We co-parented together well for a while, then he started seeing someone and became disinterested in our daughter.
Fast forward to three months ago he started to show interest again and seeing our daughter he was
single again. I tried to keep it purely about her, but I gave in. I let myself be sucked in
with his crappy promises. I agreed to start dating him again. I will be honest my heart had
broken the last six months for my daughter and if I had a chance to make it work I felt I owed it
to her. We said we would go on holiday together so we started putting some money in a jar kept in
my flat. This weekend he said he would take it to book a holiday and put the rest in himself,
was about 300 pounds. Didn't see him after he left the flat, still living separately, so I didn't
think anything of it. One of his friends' girlfriends text me this morning and told me they had all
been on a stag due. Her boyfriend had mentioned and my ex was dropping a lot of money in there.
I confronted him and he admitted using the holiday money. I just don't know what to do. We are done.
Forever done. But I just don't know how I will move past this.
where Op has replied, Galician Warrior, I can't believe you actually got back with him.
You've been burned time and time again. He only took interest in your daughter after her broke up
with the person he was seeing. He is not a good father to her. That's all you need to know.
Oop, I feel like an idiot. He kept saying how irrational it was to leave him in the first place so
minor. How my stubbornness was affecting our daughter. Finally came to the realization that I was setting
up my daughter for a poor image of how you should be treated. I want better for her.

(Stored data entries)
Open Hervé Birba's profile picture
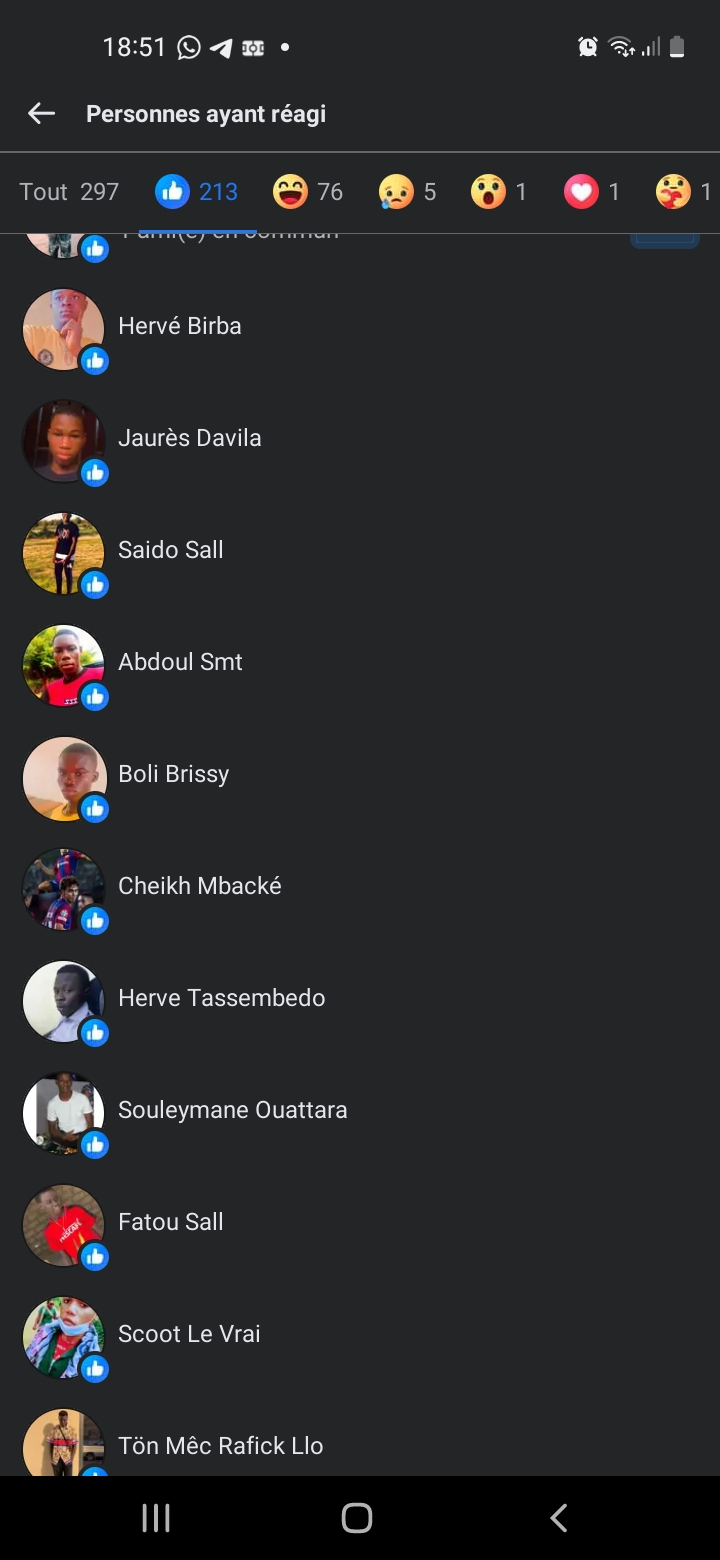63,329
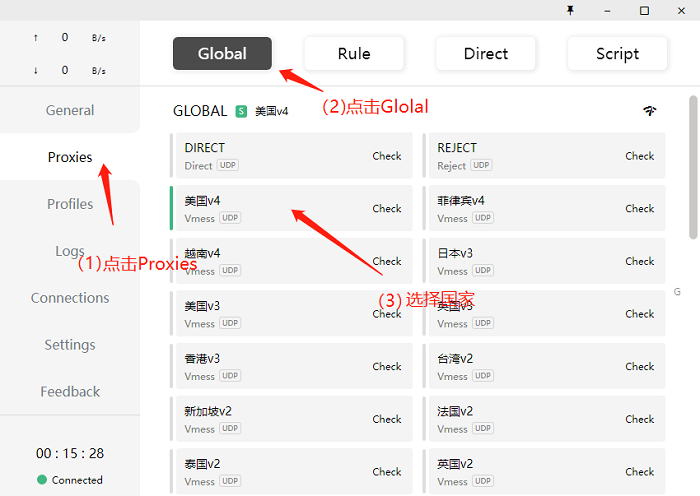Screen dimensions: 700x496
Task: Click the UDP badge on DIRECT proxy
Action: coord(229,165)
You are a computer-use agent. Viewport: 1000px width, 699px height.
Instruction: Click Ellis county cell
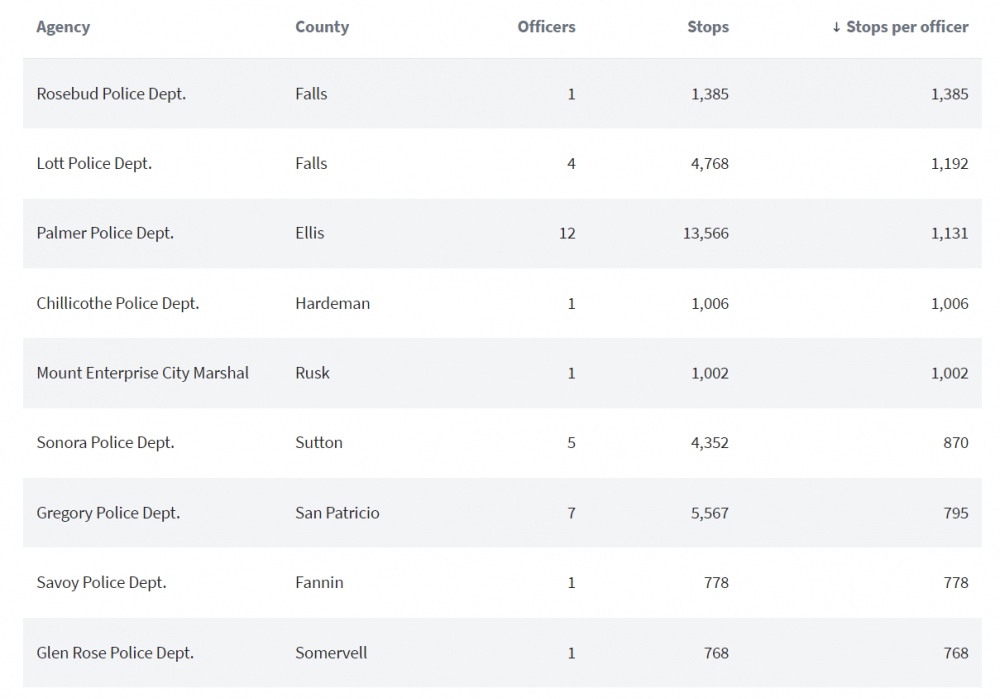click(310, 233)
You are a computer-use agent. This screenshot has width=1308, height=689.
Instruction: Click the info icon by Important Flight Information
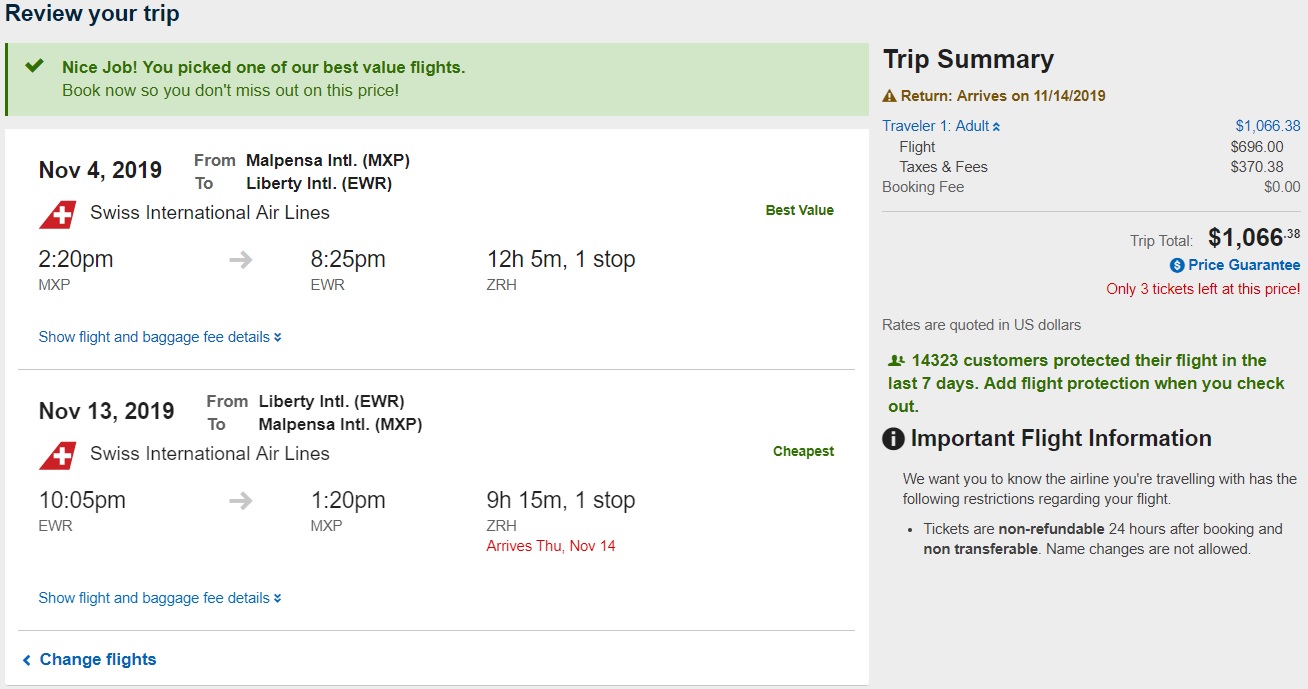point(893,439)
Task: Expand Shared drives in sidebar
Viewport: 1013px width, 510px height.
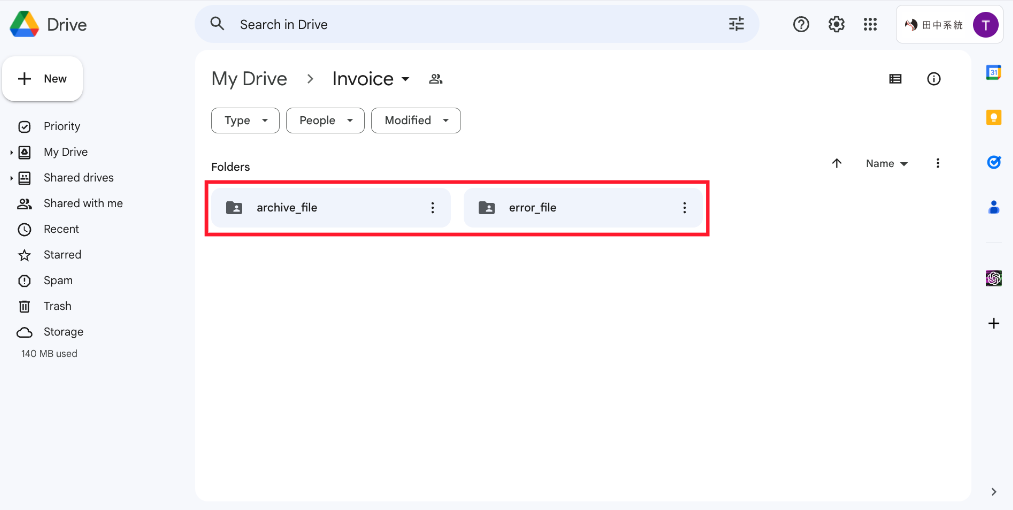Action: (x=12, y=178)
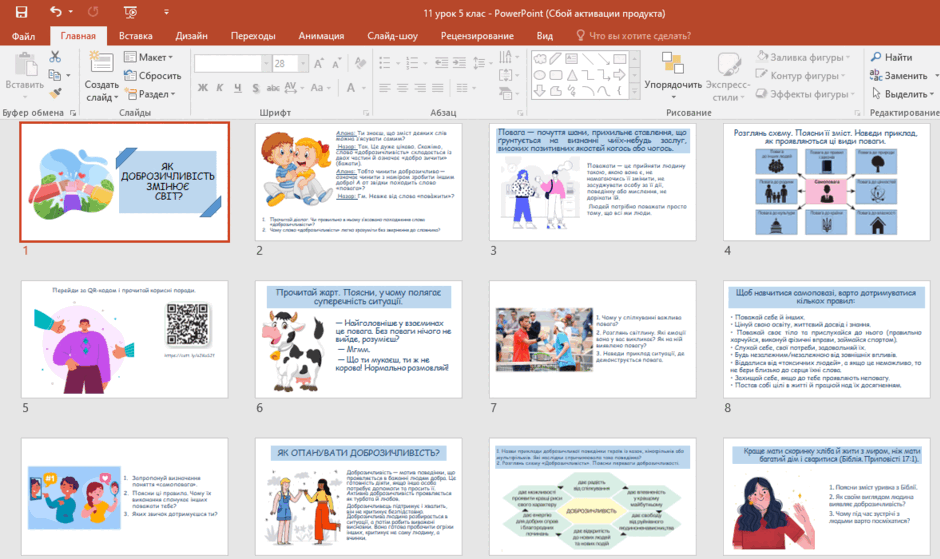Toggle Bold (Ж) formatting
The height and width of the screenshot is (559, 940).
[203, 88]
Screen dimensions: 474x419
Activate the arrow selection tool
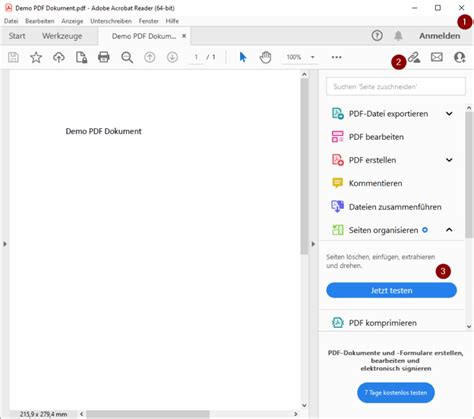pos(243,57)
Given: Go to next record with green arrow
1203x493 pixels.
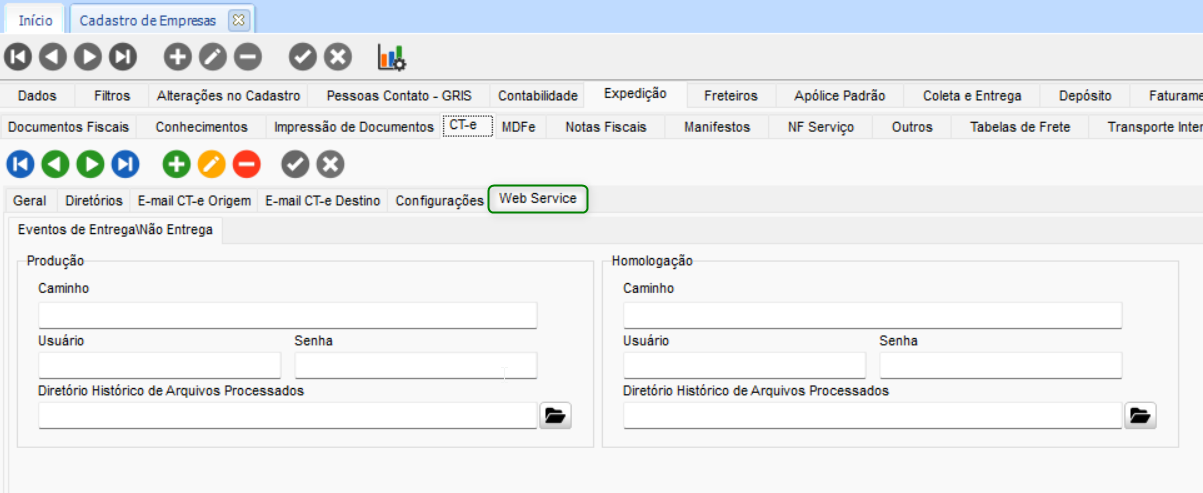Looking at the screenshot, I should pos(90,164).
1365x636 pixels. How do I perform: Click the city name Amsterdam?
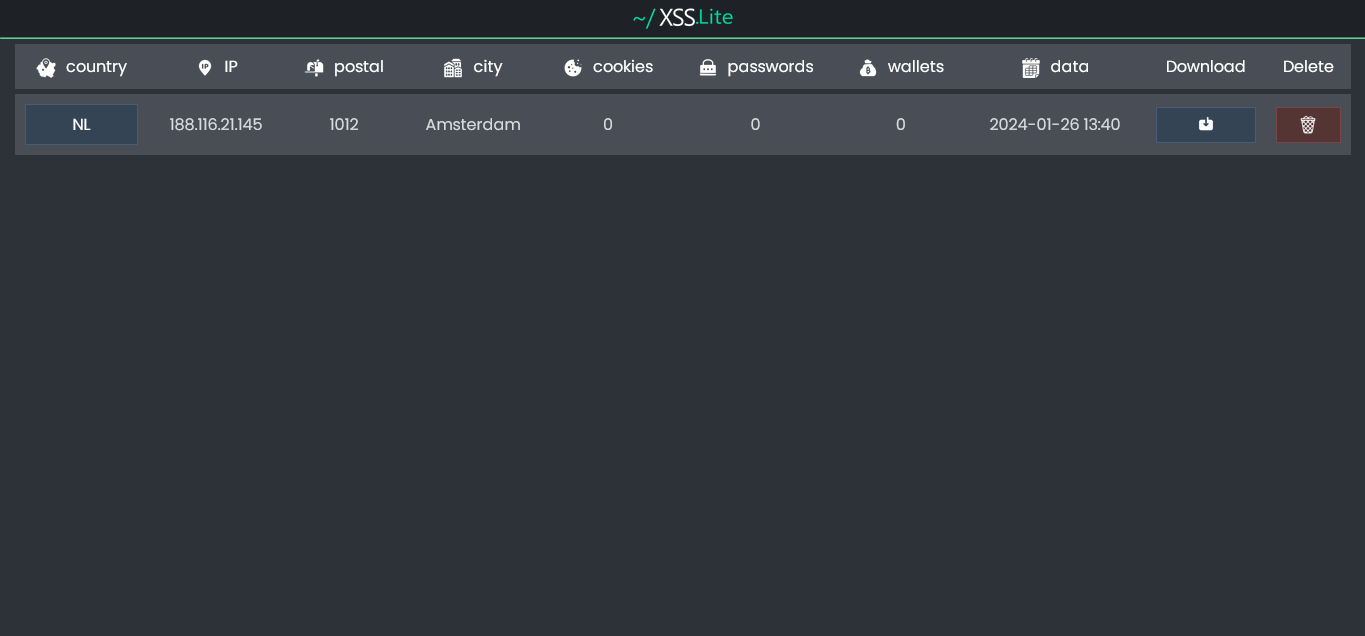click(472, 124)
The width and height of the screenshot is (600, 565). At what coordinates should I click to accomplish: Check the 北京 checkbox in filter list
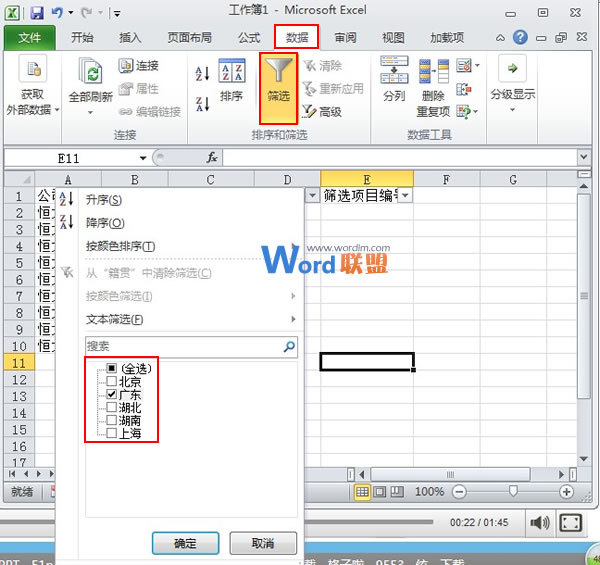(112, 382)
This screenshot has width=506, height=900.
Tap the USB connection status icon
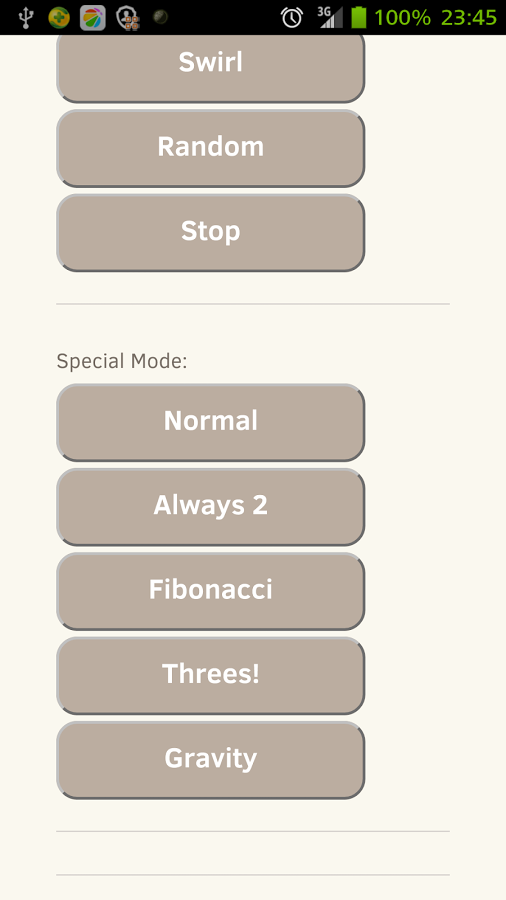25,17
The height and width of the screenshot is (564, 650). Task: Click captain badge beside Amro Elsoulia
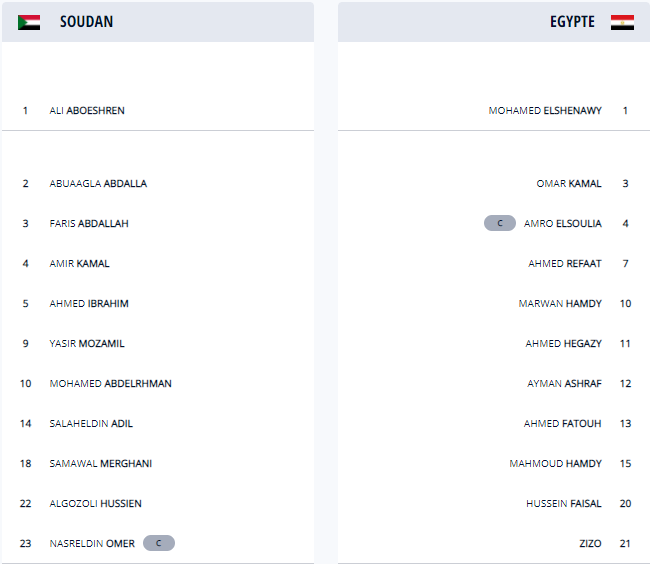[x=500, y=223]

__WHAT YOU WILL DO__.
(a) Answer these questions about the post on the ex and the holiday money:
(i) Where was the holiday money kept?
(ii) About how much money was there when he took it?
(iii) What realization does the poster say they finally came to?
(b) Carry on the post about the ex and the holiday money from its last sentence.

__OUTPUTS BY TASK__.
(a)
(i) In a jar kept in the poster's flat.
(ii) About 300 pounds.
(iii) That they were setting up their daughter for a poor image of how you should be treated.

(b)
Currently just in contact with his mum and if he wants to see her it will be via her, at least
for the time being. Update 3 I, 33F, was with my ex, 35M, for about eight years. We share a
daughter together. For some background the last year has been a difficult one. We broke up
after he snuck out on a cycling holiday when I was due to go away with a friend.
Stupidly started dating him again I had insisted that we go slowly.
We were putting away some cash to go on holiday as a family which he ended up taking out of my flat and blowing in a strip club.
So we fully ended about two months ago.
Now it turns out he's going to be a father again.
From what I can gather the woman is past the 12-week mark.
When I was dropping off my daughter for the weekend he mentioned the pregnancy
and whether he could have the baby stuff I had from when our daughter was little,
that we were saving for a potential second.
I told him he's welcome to take anything that he bought,
which is the grand total of a novelty baby grow and a hat.
Obviously now I don't need the stuff and I don't know if I'm being petty,
but I told him no, absolutely not.
He hasn't even seemed to acknowledge the fact that he got her pregnant
when we were trying to get back together,
but that's a battle I just can't get the energy to fight.
My ex-mother-in-law has remained pretty neutral
and I have a pretty good relationship with her,
but she's been putting a bit of pressure on me to give him the stuff.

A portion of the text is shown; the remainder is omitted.